Exercise brief —
What appears from the first line of the data below through the line containing "Watch Now (212, 21)", both included, should be copied exactly, and nothing else.

(Extracted data entries)
^^^^^^^^
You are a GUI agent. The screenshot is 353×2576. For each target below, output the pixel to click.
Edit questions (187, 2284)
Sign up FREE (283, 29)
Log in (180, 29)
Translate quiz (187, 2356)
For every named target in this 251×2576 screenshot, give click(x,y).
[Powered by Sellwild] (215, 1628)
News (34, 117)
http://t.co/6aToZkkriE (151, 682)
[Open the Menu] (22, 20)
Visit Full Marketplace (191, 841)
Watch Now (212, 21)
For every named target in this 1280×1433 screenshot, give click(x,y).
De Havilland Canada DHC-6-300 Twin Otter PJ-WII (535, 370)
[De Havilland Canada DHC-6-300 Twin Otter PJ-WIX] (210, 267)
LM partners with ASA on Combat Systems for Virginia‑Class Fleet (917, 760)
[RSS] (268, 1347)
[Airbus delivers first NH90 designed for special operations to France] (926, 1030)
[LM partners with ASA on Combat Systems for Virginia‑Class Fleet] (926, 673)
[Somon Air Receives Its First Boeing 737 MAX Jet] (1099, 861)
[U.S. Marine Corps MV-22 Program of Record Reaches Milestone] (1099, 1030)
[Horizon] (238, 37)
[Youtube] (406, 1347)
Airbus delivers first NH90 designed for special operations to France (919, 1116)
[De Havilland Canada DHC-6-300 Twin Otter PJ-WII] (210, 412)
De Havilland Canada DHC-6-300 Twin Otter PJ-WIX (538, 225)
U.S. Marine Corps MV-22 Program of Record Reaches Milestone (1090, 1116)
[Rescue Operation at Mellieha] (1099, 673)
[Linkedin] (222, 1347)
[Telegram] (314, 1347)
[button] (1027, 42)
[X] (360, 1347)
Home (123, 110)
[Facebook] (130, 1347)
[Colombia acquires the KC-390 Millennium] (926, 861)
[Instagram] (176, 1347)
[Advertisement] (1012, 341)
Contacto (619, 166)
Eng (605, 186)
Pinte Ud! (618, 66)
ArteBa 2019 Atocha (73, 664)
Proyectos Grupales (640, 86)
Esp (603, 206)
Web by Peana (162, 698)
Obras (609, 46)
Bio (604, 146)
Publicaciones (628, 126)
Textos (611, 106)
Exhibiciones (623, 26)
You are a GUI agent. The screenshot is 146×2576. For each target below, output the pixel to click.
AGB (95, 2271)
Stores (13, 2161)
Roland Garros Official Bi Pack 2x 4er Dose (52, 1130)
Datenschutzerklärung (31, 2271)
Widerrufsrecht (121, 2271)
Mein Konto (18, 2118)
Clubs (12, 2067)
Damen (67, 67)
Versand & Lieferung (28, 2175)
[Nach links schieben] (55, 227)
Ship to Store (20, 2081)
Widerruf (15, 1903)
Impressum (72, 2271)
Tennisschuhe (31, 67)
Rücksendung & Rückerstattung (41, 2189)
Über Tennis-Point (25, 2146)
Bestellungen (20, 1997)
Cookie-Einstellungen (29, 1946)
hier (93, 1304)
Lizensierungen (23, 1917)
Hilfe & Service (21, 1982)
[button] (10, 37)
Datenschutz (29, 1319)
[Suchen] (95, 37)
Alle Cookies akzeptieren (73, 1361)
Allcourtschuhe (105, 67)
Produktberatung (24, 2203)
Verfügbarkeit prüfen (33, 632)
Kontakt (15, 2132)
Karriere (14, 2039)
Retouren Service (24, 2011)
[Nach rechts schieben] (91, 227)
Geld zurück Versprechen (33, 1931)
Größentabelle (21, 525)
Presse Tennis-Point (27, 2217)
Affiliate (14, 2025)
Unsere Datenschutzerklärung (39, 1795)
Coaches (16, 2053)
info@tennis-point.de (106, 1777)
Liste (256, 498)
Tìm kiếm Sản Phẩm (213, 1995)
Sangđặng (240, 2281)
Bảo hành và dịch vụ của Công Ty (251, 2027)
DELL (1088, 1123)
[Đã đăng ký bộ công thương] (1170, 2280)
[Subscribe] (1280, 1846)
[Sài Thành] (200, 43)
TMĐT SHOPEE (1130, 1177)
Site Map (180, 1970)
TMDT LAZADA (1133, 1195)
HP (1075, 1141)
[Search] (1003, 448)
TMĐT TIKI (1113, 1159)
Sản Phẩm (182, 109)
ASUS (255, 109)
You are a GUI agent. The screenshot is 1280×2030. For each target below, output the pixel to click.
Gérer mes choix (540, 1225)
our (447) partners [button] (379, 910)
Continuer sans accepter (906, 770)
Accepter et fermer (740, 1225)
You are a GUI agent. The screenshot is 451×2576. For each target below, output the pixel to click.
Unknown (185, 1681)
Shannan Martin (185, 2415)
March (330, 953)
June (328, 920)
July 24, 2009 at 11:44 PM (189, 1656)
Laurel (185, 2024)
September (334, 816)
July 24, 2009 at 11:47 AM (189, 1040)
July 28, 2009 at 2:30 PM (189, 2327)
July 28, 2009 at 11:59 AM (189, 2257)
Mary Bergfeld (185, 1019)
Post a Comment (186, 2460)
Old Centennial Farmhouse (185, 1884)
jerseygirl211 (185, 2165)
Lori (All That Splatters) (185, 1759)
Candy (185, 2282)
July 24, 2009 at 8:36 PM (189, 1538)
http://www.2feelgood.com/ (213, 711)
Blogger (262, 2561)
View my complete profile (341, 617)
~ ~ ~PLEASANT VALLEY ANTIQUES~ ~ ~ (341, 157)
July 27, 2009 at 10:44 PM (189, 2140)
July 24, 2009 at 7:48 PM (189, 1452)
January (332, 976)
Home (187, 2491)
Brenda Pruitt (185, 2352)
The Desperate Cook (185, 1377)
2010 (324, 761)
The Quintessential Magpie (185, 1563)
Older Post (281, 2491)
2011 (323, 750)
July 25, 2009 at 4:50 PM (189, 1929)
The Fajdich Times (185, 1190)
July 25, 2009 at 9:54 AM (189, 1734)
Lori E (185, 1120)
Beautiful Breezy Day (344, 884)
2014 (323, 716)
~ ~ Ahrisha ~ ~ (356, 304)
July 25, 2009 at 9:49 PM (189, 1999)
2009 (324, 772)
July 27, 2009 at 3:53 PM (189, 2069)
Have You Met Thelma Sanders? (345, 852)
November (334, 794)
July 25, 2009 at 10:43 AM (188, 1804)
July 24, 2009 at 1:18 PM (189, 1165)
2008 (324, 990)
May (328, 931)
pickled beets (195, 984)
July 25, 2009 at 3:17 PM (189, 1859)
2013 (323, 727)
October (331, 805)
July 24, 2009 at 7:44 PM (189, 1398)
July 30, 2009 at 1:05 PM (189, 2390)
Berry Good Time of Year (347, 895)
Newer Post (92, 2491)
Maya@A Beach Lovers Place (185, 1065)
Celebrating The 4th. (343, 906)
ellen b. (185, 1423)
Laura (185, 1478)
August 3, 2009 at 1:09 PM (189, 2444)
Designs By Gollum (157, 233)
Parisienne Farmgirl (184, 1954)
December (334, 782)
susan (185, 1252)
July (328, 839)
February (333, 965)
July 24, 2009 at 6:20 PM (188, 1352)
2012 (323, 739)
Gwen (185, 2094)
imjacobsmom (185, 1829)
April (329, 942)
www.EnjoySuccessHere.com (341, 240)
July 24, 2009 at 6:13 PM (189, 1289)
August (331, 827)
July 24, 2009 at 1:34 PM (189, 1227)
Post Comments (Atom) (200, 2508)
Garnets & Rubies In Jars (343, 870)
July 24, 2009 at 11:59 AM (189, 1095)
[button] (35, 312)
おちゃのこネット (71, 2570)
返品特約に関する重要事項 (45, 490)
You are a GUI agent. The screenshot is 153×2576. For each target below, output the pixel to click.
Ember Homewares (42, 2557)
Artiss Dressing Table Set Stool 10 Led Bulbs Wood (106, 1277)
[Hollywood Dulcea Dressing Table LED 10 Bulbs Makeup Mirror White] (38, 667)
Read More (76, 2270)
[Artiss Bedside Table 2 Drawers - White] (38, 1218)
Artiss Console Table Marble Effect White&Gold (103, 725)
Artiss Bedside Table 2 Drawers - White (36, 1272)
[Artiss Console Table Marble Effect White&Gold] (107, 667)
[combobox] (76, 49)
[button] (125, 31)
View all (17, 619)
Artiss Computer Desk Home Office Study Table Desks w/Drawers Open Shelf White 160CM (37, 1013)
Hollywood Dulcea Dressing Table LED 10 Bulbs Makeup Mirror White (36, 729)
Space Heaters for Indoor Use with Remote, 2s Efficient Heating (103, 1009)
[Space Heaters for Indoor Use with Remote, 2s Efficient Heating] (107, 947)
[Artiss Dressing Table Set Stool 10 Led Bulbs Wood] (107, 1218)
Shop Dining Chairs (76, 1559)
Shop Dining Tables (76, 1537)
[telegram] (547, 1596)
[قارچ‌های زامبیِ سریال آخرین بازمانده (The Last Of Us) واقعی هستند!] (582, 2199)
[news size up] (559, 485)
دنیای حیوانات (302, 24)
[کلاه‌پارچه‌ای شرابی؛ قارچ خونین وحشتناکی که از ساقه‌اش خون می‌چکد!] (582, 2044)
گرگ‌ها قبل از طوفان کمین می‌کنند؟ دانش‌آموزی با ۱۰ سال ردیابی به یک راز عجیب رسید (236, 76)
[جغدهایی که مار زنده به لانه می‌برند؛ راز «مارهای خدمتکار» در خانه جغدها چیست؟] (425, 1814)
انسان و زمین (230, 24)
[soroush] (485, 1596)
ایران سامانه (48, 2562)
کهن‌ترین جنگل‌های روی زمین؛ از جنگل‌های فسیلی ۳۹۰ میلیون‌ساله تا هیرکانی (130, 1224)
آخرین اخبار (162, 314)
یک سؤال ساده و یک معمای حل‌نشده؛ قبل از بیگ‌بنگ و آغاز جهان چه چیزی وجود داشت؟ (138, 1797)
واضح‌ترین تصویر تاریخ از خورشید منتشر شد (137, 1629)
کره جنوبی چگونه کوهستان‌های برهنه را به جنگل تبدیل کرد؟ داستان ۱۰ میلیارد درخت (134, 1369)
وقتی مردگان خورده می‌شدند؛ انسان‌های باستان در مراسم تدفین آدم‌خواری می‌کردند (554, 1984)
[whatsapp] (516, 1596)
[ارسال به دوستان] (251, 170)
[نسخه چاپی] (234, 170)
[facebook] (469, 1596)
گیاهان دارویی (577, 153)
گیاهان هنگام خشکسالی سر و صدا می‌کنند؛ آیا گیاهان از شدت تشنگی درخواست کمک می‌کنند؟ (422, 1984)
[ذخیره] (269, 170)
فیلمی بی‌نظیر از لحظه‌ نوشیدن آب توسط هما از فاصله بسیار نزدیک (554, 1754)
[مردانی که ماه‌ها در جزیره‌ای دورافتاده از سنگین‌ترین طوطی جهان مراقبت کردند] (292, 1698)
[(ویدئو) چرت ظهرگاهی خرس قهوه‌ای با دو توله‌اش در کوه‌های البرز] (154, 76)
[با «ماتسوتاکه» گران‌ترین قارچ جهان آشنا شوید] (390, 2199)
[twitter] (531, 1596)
^^^^^^^^
Problem solution —
You are a GUI agent. The screenshot is 353×2576. For each target below, output the pixel to click.
Edit questions (187, 2284)
Sign up FREE (283, 29)
Log in (180, 29)
Translate quiz (187, 2356)
For every named target in this 251×2576 screenshot, give click(x,y).
[Powered by Sellwild] (215, 1628)
News (34, 117)
http://t.co/6aToZkkriE (151, 682)
[Open the Menu] (22, 20)
Visit Full Marketplace (191, 841)
Watch Now (212, 21)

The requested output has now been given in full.